» Sayfa:
______

İçimdeki Çocuğa Mektup...



‘’elleri vardı, siz bilmezsiniz

ben tek başımaydım, onlar ise yalnızdı

şubattan kalan bir gece yarısıydı sanki bütün caddeler

yine yenik ve gazetesiz ayrılıyorduk bir çağdan

çağın canı cehenneme

cennet nereye düşer şimdi

annesinden dayak yerken sorunca çocuk’’(Bülent Parlak)

 

 

Anlamsızlığa şerh düşmek istiyorum varsın anlamsızlığın gücüne gitsin güç bela yaşamak filan da değil asla ve işte şükrün sunumu ve işte sabır katsayım ve üşüyorum çok hem de.

Üşengeç ruhumda saklı sırlar bir de sırra kadem basan dostlar anlam yüklü bir trenin geride kalan son vagonu bense son yolcusuyum yalnızlığın yetmedi hüznüme şirk koşan bir ilham aşkın uçuşan perdesinden firar eden bulut bulut, duman duman içselleşen hayat yolculuğum ve anlamın anlamsızlığından sızıp da kavuştuğum kâh keşmekeş kâh heyecan bense en çok sevgiyi sevdim sevginin dilemmasında bütünleştiğim rütbem ve Allah aşkı Allah rızası adına yol aldığım…

Bir o kadar yarı yolda kaldığım.

______

Metin ve öğe konumu kayıtları:
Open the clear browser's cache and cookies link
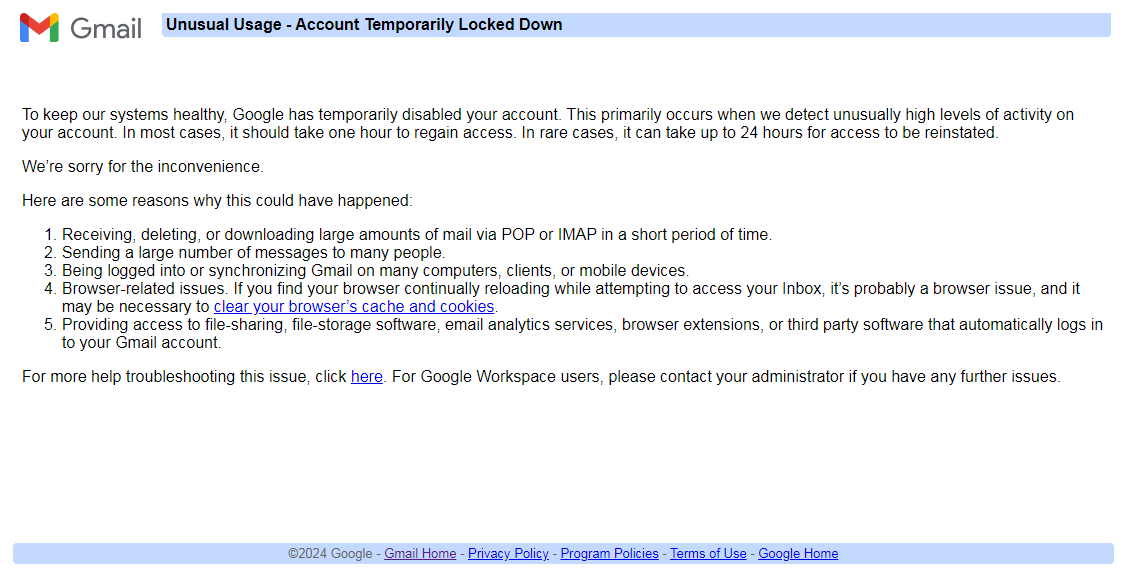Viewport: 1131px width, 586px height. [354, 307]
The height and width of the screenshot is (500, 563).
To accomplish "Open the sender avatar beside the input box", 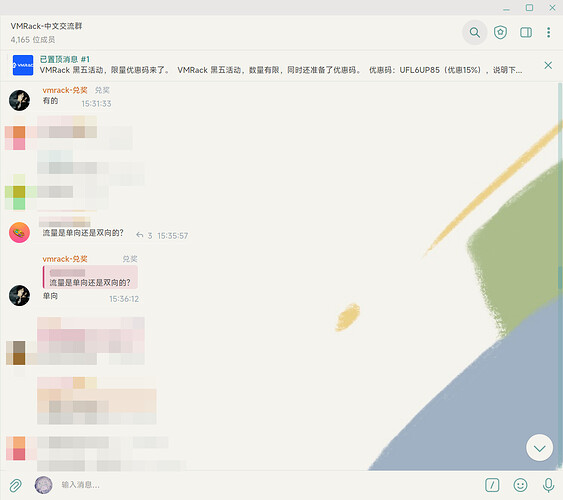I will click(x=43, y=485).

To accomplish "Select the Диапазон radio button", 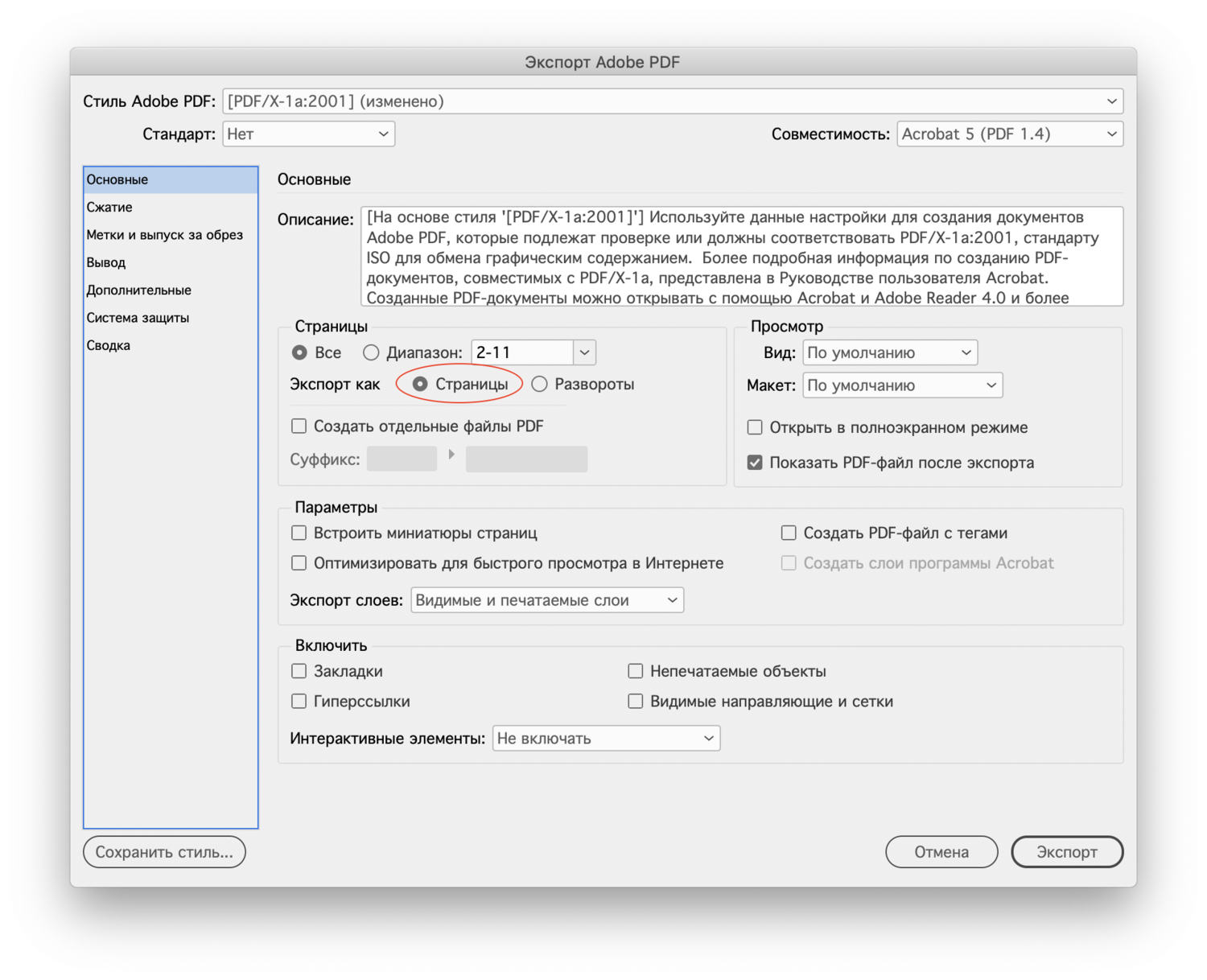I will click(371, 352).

______

» Yapılacak Görevler:
1/ Mektuptan "Anlamsızlığa şerh düşmek" ile başlayıp "yarı yolda kaldığım." sözlerine kadar süren bölümü olduğu gibi yazar mısınız?
2/ İçimdeki çocuğa yazılan mektupta anlatıcı, yol aldığını söylerken bunu neyin adına yaptığını belirtiyor? Bir ile üç cümle arasında açıklayın.
3/ İçimdeki çocuğa yazılan mektubu, son cümlesinden sonrasından devam ettirir misiniz?

» Görev Görev Yanıtlar:
1/
Anlamsızlığa şerh düşmek istiyorum varsın anlamsızlığın gücüne gitsin güç bela yaşamak filan da değil asla ve işte şükrün sunumu ve işte sabır katsayım ve üşüyorum çok hem de.

Üşengeç ruhumda saklı sırlar bir de sırra kadem basan dostlar anlam yüklü bir trenin geride kalan son vagonu bense son yolcusuyum yalnızlığın yetmedi hüznüme şirk koşan bir ilham aşkın uçuşan perdesinden firar eden bulut bulut, duman duman içselleşen hayat yolculuğum ve anlamın anlamsızlığından sızıp da kavuştuğum kâh keşmekeş kâh heyecan bense en çok sevgiyi sevdim sevginin dilemmasında bütünleştiğim rütbem ve Allah aşkı Allah rızası adına yol aldığım…

Bir o kadar yarı yolda kaldığım.

2/ Anlatıcı, Allah aşkı ve Allah rızası adına yol aldığını söyler. Bunu, en çok sevgiyi sevdiğini ve sevginin ikileminde bütünleştiği rütbesini andığı cümlede dile getirir.

3/
Kardığım sözcükler de değil sadece en çok da ruhuma yağan karın aralıksız bombardımana tuttuğu iç sesim varsın desin insanlar ara sıra: ‘’Tuh, kaka sevgi de aşk da neyin nesiymiş hani?’’

Hüzün coğrafyam.

Patiskadan imgelerim.

Şalvarın tahtını yıkan deriden bir etek asla ve asla giymediğim.

Haşa, Rabbim aşkla umutla geldim huzuruna bir lokma ekmeğe şükretmenin verdiği huzur ve duayla çıktım Senin Ulu Tahtına Katına.

Pişkin ve de pişekar coğrafyalar barınağı.

Peşin peşin sevdiğim ruhumun rakkasesi kalemin telaffuzunda geride kaldığım hayatın son vagonuna dâhil olmak neyse de ben lokomotifi idim oysa bir zamanlar tadı damağımda kalan hayallerin peşi sıra ulaştığım tepeler gerçekleşen hayallerden tutun da tutamağım iken hayata sözcükler ve geniş cepheli evimizin kayıt dışı sırları kadar da sırra kadem basan kimse artık ruhumun enginliğinde seken kurşunla vurulduğumun ertesi ve işte dünde kalan şüheda mazi ve hayaller tapınağı.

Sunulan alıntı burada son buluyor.